On ne peut plus désormais définir la formation des enseignants par la seule transmission des pratiques d’enseignement, sans amener les enseignants à en comprendre les fondements didactiques. Les aspects les plus importants de l’enseignement de la lecture ne sont pas directement perceptibles et ne peuvent être compris que si l’on dispose de modèles théoriques de référence. Quand bien même un stagiaire observerait un enfant en train de lire silencieusement pendant des heures, il ne pourrait jamais déduire ce que l’enfant fait pour lire, quels sont les processus qu’il utilise, les difficultés qu’il rencontre. Même les signes visibles, comme le fait de tourner les pages, les mouvements des yeux ou des lèvres sont peu révélateurs quand ils ne sont pas trompeurs. Quant à la lecture orale, comme le disait Goodman, si elle ouvre une fenêtre sur les processus de lecture que les enfants mettent en oeuvre, il faut de solides connaissances théoriques pour comprendre ce qu’on observe à travers cette fenêtre.

Or, le statut de la didactique de la lecture comme discipline scientifique est particulier, ce qui rend son enseignement et son apprentissage complexe. Contrairement aux mathématiques, aux sciences humaines et aux sciences naturelles, la lecture ne se définit pas par un ensemble de connaissances délimitées, et jusqu’à ces dernières années, il n’existait pas de faculté ou de département de lecture dans les universités [28], bien que la lecture en tant que phénomène humain soit l’objet de nombreuses recherches dans différentes spécialités en dehors de l’éducation : psychologie, neuropsychologie, linguistique, sociologie, histoire, communication. Toutes ces sciences, par le regard particulier qu’elles ont jeté sur l’écrit et sur les conditions de son appropriation par les individus et par les sociétés, apportent un éclairage fondamental sur ce qu’est la lecture et sur ce que suppose son apprentissage, comme a voulu en témoigner ce numéro thématique.
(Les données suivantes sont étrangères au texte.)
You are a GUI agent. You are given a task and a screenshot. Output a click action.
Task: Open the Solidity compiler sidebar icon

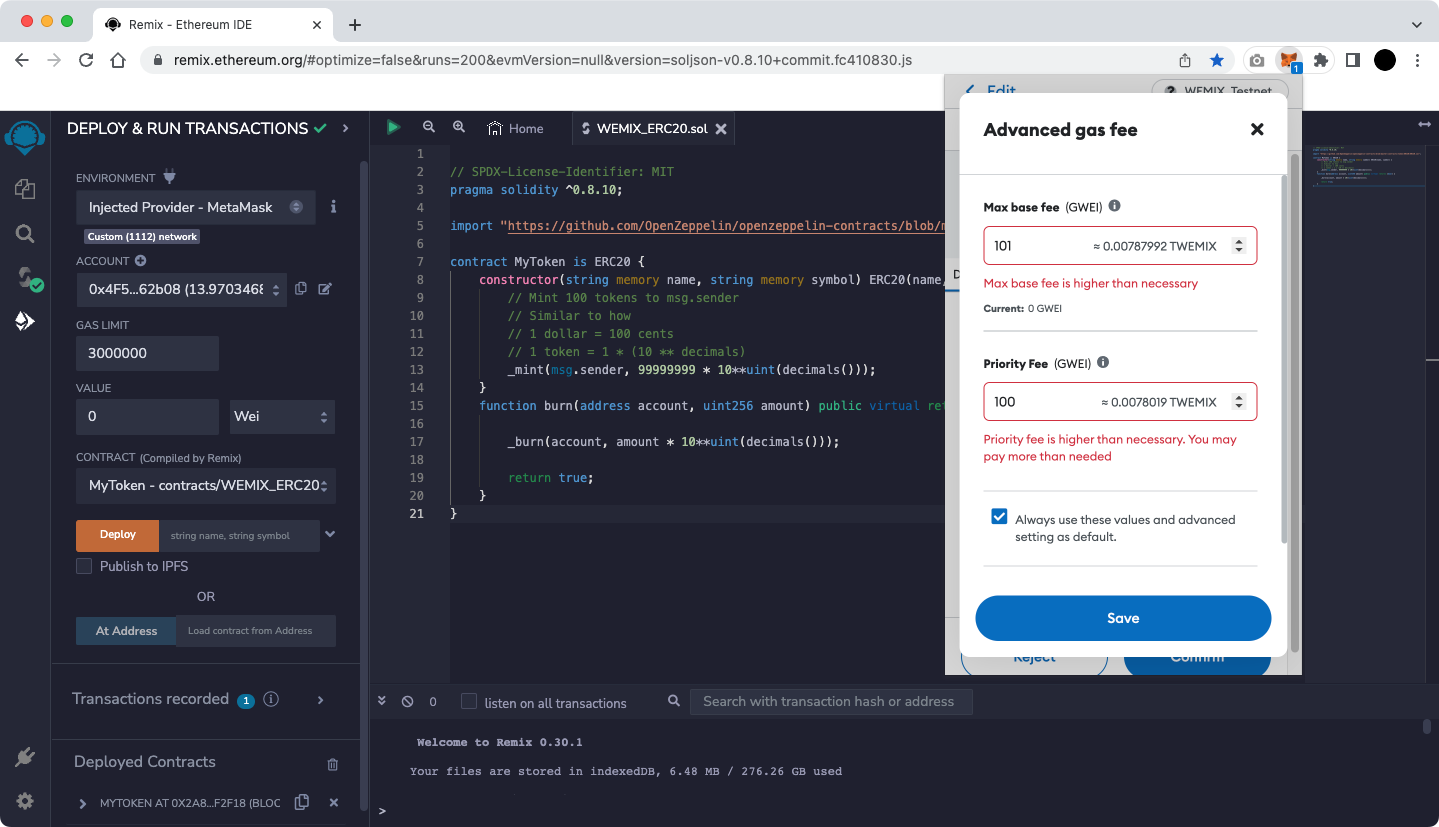click(x=26, y=278)
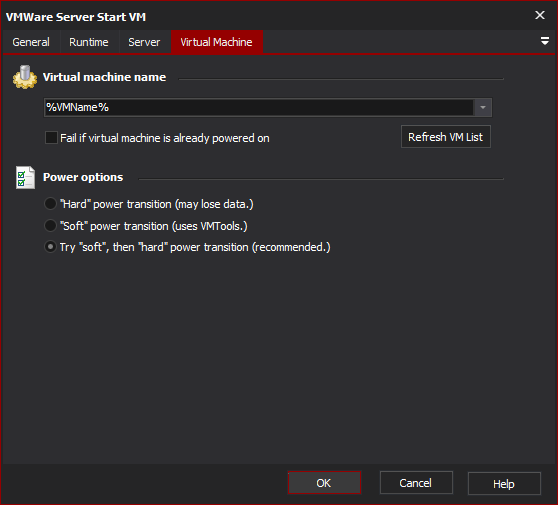Open the Runtime tab
Viewport: 558px width, 505px height.
pyautogui.click(x=89, y=42)
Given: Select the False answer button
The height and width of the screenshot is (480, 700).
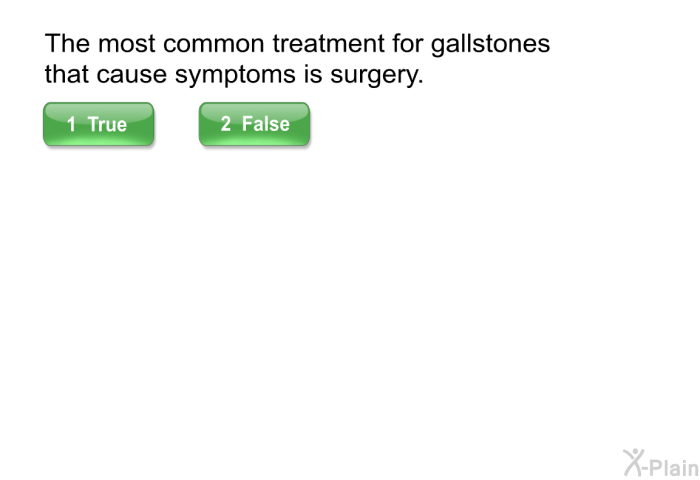Looking at the screenshot, I should 254,124.
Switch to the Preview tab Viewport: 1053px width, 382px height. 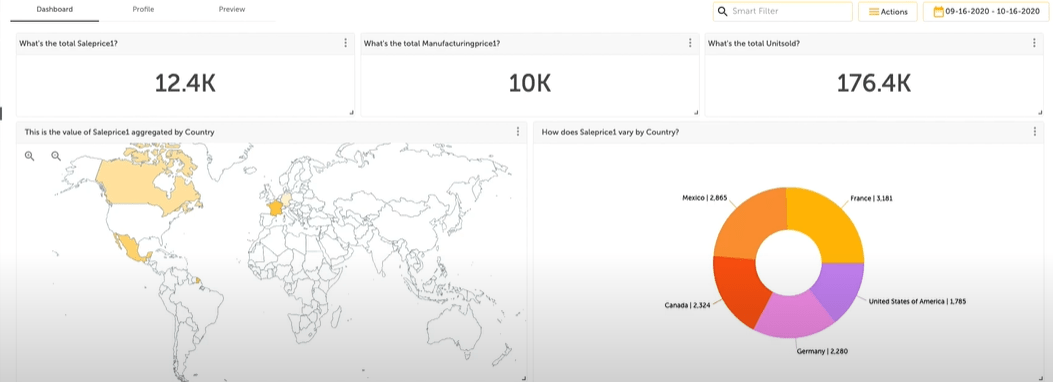[x=232, y=9]

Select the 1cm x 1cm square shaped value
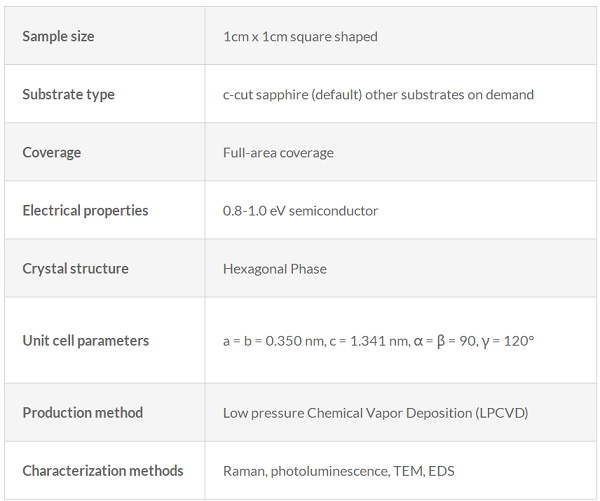300,37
Comme le chimiste a besoin d’un microscope pour observer le monde de l’infiniment petit, comme l’astronome a besoin d’un télescope pour observer l’immensité de l’espace et comme le médecin a besoin d’un stéthoscope pour sonder le coeur de ses patients, l’enseignant a besoin d’une « lunette cognitive » [29] pour observer ce qui se passe dans la tête des enfants lorsqu’ils apprennent à lire. Mais pour voir clair avec cette lunette cognitive, il doit connaître le fonctionnement du système cognitif humain lorsqu’il entre en interaction avec le code écrit pour en extraire la signification, ce qui suppose qu’il connaisse également les structures et le fonctionnement du code écrit[30]. C’est à cette seule condition qu’il pourra déterminer quelles sont les méthodes et les approches les plus appropriées pour les enfants auxquels il enseigne, compte tenu de leurs niveaux de développement et de leurs antécédents socioculturels. C’est à cette seule condition également qu’il pourra suivre l’évolution de la recherche et approfondir sa compétence professionnelle tout au long de sa carrière.